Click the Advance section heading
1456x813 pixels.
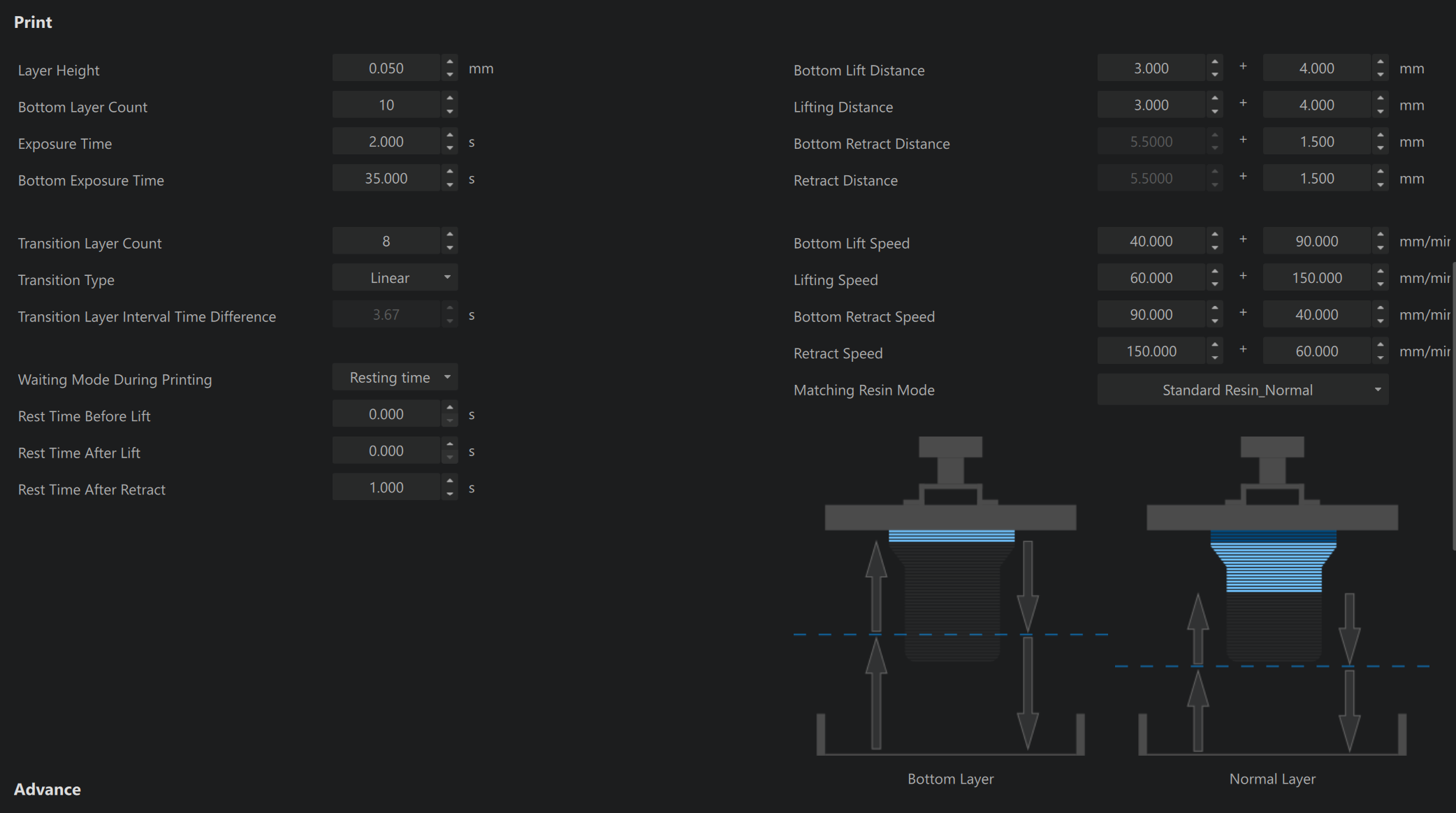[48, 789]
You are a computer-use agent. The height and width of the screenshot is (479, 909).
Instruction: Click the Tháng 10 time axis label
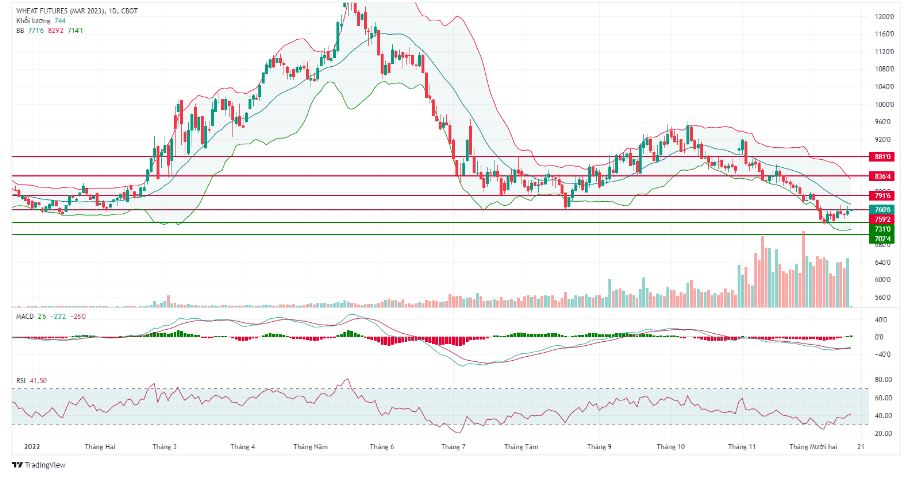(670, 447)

········

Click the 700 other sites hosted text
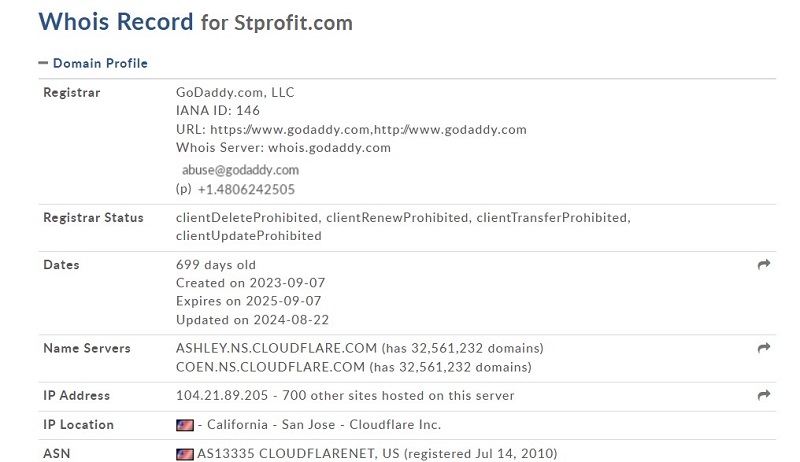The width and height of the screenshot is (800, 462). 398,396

········

→ **WRITTEN TASK**: State how many lines in the entries above contain the word "Click", matching case exactly. Give only the number.

→ **IN RESPONSE**: 3